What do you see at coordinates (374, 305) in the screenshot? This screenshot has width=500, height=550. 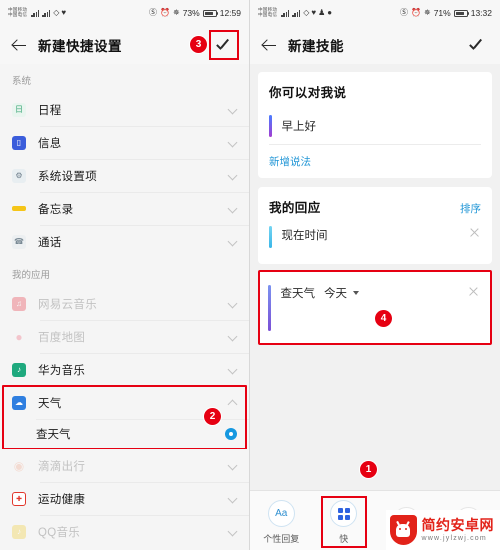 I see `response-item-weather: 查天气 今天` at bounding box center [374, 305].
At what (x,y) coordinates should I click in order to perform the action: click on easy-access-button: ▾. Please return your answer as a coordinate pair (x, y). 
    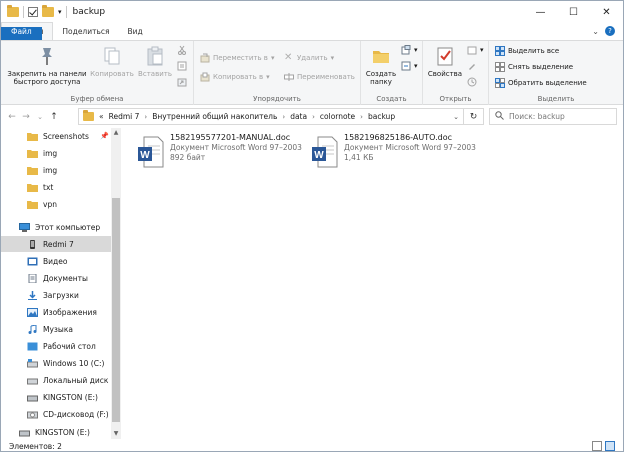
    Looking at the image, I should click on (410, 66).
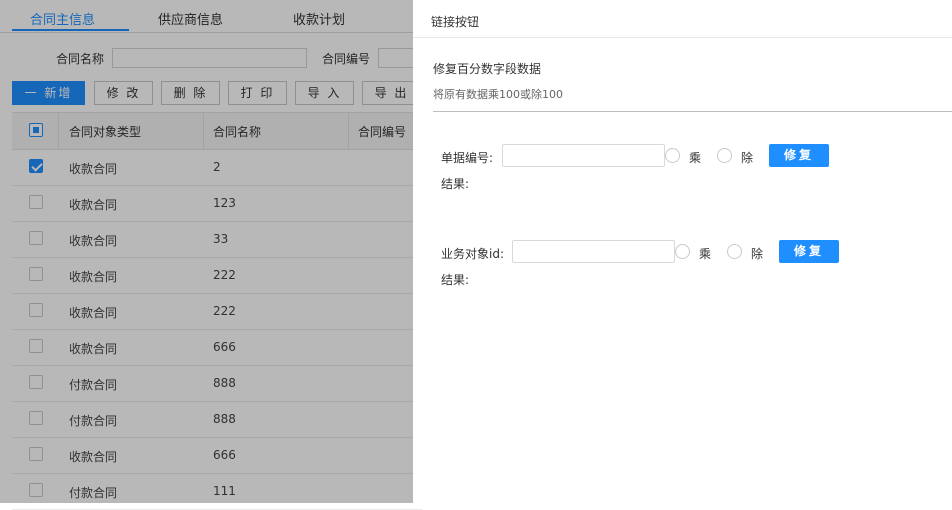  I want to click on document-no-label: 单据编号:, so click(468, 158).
# # #
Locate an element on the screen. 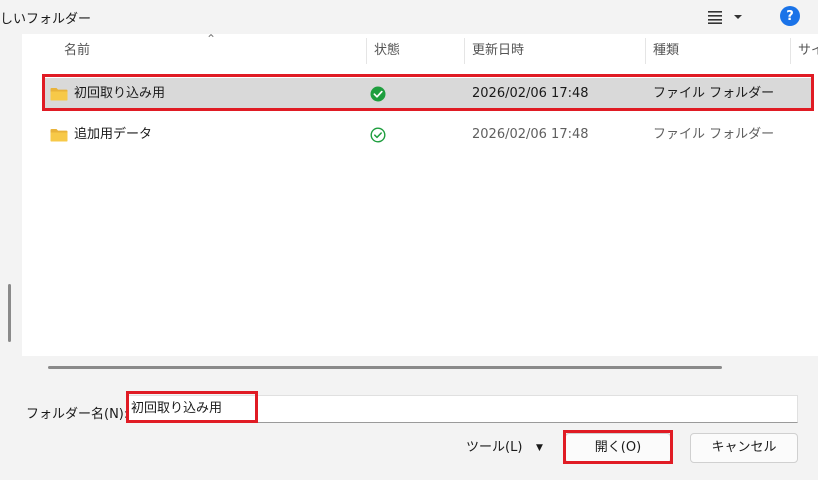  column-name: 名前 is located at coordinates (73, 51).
# # #
## Work required
Copy out the lines word for word, starting at the line that contains "At what (x,y)" and ending at the line that contains "I want to click", with both of those included. Leave the pictures out of your answer.

## Completed task
At what (x,y) coordinates should I click in order to perform the action: click on easy-access-button: ▾. Please return your answer as a coordinate pair (x, y). 
    Looking at the image, I should click on (410, 66).
  I want to click on document-no-label: 单据编号:, so click(468, 158).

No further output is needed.